Esto es lo que ha movido a muchas personas piadosas, y singularmente a muchos religiosos, según Pedro de Blois, a comenzar en la Septuagésima el tiempo de penitencia, y aun empezando el ayuno y redoblando los ejercicios de la mortificación desde este día. Es innegable que la intención de la Iglesia es el inspirar a todos los fieles el espíritu de penitencia y de mortificación, sobre todo desde la Septuagésima, en que se cesa de cantar el Alleluia, hasta Pascua; suspendiendo todo cántico de alegría, y no permitiéndose más que el luto de la penitencia.
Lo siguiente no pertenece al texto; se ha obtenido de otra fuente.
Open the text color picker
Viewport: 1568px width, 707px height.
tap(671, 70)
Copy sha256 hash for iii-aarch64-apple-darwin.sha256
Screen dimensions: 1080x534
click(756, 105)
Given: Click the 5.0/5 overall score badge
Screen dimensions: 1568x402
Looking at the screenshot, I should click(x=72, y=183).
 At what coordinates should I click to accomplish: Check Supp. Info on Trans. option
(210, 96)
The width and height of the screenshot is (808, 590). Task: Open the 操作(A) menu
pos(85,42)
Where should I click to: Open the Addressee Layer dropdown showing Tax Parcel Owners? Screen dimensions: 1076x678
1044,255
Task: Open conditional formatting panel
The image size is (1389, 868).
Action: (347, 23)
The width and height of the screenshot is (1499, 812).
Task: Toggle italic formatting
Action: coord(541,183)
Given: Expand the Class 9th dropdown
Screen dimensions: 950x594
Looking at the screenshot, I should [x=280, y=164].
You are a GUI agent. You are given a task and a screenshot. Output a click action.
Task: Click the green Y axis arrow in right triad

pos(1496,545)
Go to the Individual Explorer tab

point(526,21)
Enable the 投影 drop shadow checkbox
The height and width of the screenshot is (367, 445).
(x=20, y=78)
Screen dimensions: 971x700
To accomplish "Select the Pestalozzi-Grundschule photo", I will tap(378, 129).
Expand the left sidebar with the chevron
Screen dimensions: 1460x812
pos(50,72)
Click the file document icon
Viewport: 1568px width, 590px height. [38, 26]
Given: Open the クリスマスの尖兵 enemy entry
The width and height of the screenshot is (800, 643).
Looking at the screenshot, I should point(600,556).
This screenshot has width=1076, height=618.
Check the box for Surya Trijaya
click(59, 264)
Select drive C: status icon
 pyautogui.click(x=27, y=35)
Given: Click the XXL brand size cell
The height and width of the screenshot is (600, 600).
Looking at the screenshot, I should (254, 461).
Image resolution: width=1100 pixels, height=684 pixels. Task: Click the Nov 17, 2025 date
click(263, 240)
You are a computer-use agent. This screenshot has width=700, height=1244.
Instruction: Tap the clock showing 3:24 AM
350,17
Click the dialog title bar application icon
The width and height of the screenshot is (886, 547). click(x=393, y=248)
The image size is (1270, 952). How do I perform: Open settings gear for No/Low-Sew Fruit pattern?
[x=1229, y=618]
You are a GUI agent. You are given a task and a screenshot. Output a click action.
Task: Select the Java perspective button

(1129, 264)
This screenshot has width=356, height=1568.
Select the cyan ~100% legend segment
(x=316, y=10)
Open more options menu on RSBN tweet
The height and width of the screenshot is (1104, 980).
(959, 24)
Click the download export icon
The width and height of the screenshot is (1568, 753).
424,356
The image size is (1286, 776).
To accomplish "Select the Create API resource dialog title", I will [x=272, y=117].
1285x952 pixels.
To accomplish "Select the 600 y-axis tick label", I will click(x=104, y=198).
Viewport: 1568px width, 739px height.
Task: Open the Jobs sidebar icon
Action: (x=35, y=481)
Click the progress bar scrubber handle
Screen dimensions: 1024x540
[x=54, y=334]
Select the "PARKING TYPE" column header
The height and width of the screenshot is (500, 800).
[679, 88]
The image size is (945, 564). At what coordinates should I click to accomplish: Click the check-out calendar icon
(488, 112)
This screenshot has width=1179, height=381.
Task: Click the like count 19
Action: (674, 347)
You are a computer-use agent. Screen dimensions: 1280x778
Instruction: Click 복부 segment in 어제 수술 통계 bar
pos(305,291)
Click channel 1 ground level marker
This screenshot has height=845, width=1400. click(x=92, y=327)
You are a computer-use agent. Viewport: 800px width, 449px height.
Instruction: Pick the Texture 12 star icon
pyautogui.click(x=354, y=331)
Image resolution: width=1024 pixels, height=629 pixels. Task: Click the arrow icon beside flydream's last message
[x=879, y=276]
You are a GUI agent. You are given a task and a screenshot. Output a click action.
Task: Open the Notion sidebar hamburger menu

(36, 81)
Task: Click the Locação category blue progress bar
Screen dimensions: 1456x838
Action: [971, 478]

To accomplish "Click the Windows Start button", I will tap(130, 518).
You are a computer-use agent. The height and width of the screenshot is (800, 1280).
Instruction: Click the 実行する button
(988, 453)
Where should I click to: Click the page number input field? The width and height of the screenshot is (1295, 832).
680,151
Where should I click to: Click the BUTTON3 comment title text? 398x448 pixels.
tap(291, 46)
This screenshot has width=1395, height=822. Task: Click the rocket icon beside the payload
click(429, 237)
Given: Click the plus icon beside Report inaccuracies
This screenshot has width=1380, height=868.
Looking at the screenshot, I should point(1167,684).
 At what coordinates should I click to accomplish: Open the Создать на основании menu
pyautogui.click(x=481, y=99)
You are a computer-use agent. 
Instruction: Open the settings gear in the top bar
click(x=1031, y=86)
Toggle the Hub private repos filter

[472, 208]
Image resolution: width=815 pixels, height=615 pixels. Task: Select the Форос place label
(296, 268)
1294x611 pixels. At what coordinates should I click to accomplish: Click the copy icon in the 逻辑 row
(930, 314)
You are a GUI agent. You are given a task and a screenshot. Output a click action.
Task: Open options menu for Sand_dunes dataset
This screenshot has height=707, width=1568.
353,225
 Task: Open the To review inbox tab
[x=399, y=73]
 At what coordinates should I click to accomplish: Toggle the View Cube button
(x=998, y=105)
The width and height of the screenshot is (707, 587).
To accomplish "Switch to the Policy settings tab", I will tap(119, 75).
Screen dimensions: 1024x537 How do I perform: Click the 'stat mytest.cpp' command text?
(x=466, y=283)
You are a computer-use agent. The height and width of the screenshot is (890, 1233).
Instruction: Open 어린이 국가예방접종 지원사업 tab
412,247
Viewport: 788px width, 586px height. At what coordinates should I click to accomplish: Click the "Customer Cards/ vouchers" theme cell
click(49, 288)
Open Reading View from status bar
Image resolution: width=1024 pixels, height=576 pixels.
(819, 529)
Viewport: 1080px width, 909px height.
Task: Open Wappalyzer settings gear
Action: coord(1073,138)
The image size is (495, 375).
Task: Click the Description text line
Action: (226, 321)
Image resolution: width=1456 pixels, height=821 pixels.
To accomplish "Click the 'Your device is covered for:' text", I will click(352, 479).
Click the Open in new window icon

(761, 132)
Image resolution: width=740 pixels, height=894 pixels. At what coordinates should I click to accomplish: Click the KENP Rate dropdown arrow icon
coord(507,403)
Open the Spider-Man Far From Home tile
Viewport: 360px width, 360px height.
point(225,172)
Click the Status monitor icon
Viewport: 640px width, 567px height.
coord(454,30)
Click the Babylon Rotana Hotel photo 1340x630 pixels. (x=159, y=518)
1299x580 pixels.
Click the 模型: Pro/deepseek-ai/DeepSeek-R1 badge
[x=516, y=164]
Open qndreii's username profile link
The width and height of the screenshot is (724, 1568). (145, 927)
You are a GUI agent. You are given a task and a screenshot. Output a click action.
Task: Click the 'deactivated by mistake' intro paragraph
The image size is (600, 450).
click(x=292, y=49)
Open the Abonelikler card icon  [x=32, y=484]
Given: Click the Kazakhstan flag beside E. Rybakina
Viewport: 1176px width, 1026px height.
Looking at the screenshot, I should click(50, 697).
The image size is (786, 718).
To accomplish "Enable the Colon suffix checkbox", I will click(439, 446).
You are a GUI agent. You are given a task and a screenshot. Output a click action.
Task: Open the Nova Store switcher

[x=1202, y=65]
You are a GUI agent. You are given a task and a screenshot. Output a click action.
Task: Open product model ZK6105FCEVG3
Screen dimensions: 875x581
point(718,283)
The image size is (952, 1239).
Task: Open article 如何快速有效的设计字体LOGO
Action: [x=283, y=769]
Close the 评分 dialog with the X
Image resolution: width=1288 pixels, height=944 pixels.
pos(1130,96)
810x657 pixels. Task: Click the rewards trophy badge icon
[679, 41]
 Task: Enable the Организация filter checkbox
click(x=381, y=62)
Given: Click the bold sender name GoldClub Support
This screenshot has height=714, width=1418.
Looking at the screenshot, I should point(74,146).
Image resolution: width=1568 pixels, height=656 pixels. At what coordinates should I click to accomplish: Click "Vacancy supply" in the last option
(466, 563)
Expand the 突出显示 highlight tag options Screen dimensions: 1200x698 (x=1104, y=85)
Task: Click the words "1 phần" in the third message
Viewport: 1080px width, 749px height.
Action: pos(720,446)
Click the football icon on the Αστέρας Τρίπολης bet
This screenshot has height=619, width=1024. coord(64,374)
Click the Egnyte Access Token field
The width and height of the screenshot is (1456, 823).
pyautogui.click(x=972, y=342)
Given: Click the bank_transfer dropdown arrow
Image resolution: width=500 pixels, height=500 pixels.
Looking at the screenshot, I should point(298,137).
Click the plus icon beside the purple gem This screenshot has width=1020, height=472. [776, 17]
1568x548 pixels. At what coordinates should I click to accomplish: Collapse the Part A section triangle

Este espíritu de la Iglesia es el que ha movido al demonio, siempre opuesto al espíritu de Jesucristo, a introducir en el mundo usos y costumbres profanas enteramente contrarias. Para impedir esta preparación a la penitencia cuadragesimal, y sirviéndose de esta misma penitencia, ha introducido el demonio el Carnaval, y ha convertido un tiempo tan santo en días de disoluciones y desórdenes. Cuanto más se acerca el santo tiempo de Cuaresma, más debe emplearse en la devoción, conforme a la intención de la Iglesia; pero en el día, cuanto más se aproxima este santo tiempo, más se abandonan las gentes a diversiones profanas y a disoluciones enteramente paganas. La Septuagésima, esta primera época de los días de penitencia, ha llegado a ser, por decirlo así, como el anuncio de las más licenciosas partidas de placer: bien puede la Iglesia en los oficios de este tiempo deshacerse en llantos y en clamores de penitencia: se la deja gemir sin alterarse, y se entregan las gentes más a los regocijos y a las fiestas mundanas. El espíritu del mundo ha prevalecido; sus perniciosas máximas tiene hoy fuerza de ley; el uso parece haber prescrito. Pero al fin el espíritu de Jesucristo y de la Iglesia no se desmiente. Puede muy bien toda carne haber corrompido sus caminos; mas la Septuagésima viene todos los años a predicarnos la necesidad indispensable de la penitencia: ¡desgraciados aquellos que hacen de ella la época de sus placeres criminales y de su condenación!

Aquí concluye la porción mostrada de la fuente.